## YOUR GOAL
In the material below, some lines carry "header". Copy each such line.

## EXERCISE MATERIALS

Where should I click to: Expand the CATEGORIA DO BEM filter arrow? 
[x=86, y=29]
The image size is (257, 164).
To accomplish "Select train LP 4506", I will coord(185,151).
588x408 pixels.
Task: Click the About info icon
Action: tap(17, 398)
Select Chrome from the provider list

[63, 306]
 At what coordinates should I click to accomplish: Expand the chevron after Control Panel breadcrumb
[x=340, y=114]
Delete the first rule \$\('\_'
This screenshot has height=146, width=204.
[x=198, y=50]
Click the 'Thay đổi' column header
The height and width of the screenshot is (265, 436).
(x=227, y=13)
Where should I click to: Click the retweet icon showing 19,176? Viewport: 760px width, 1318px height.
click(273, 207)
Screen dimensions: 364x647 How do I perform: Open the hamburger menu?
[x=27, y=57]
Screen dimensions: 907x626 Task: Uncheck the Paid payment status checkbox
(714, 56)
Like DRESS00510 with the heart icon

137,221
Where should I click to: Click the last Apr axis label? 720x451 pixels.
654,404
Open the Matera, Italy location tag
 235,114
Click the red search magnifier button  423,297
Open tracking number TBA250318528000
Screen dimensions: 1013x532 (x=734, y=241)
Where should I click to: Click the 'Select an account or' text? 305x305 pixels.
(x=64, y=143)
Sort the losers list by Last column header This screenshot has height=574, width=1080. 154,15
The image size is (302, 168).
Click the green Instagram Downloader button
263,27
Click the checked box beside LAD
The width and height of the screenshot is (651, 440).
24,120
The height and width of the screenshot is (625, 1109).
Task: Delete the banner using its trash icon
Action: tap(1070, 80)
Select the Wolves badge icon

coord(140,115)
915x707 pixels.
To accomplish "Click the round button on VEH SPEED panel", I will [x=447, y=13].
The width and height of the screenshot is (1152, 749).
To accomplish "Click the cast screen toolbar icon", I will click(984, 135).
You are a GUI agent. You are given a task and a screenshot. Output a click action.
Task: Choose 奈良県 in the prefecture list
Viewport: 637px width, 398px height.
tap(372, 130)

## RESPONSE BOX
Click the 'Thay đổi' column header
Sort the losers list by Last column header This screenshot has height=574, width=1080. 154,15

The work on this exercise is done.